*** Begin section ***

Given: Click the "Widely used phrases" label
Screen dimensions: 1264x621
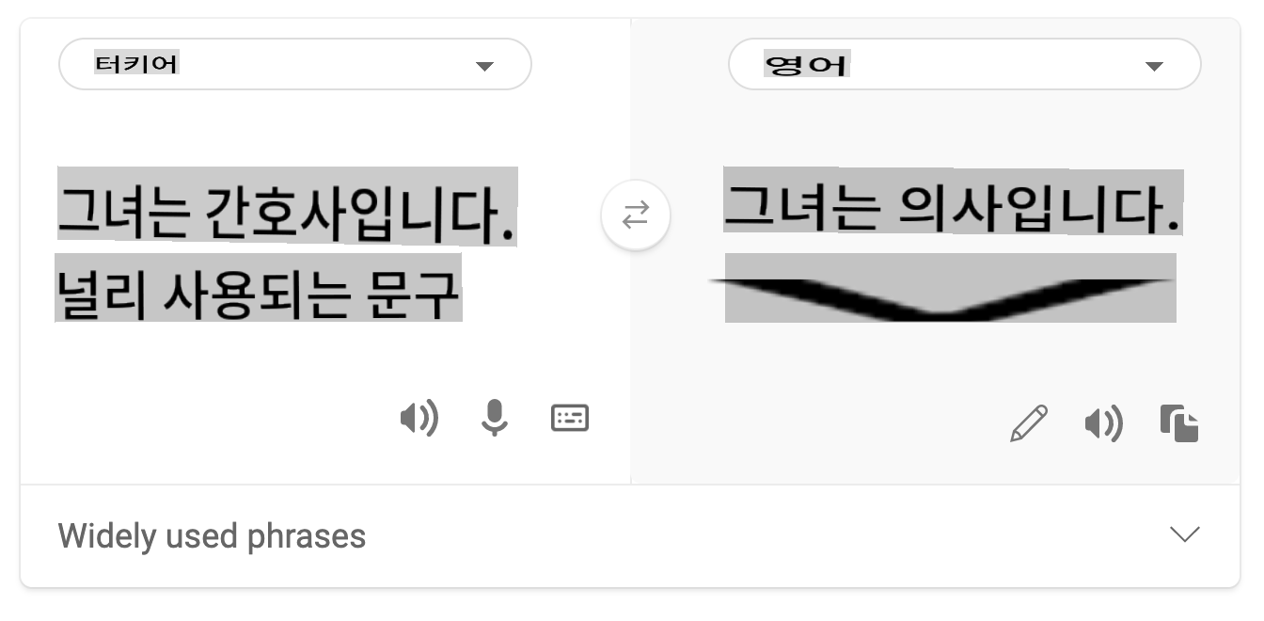Looking at the screenshot, I should 212,536.
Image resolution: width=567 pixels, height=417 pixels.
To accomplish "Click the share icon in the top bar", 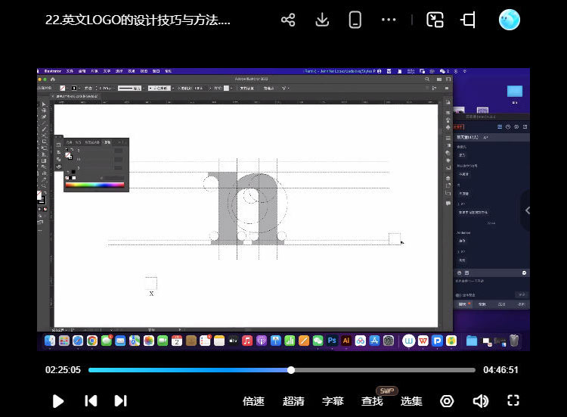I will [x=287, y=20].
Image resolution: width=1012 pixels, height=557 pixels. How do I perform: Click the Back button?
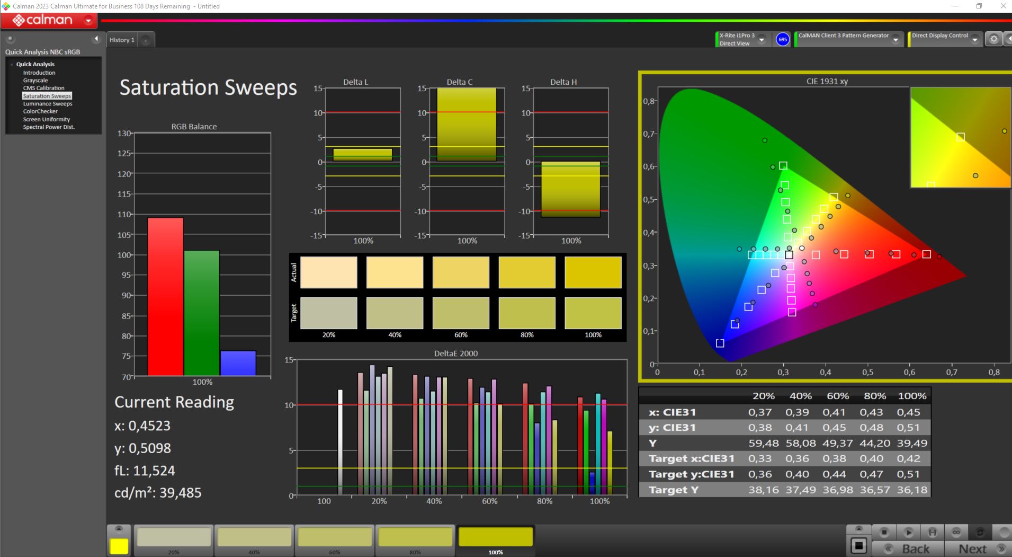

*** End section ***

From the records above, copy every line that holds the word "width".

Image resolution: width=567 pixels, height=417 pixels.
Image resolution: width=1012 pixels, height=557 pixels. How do I perform: Click the Back button?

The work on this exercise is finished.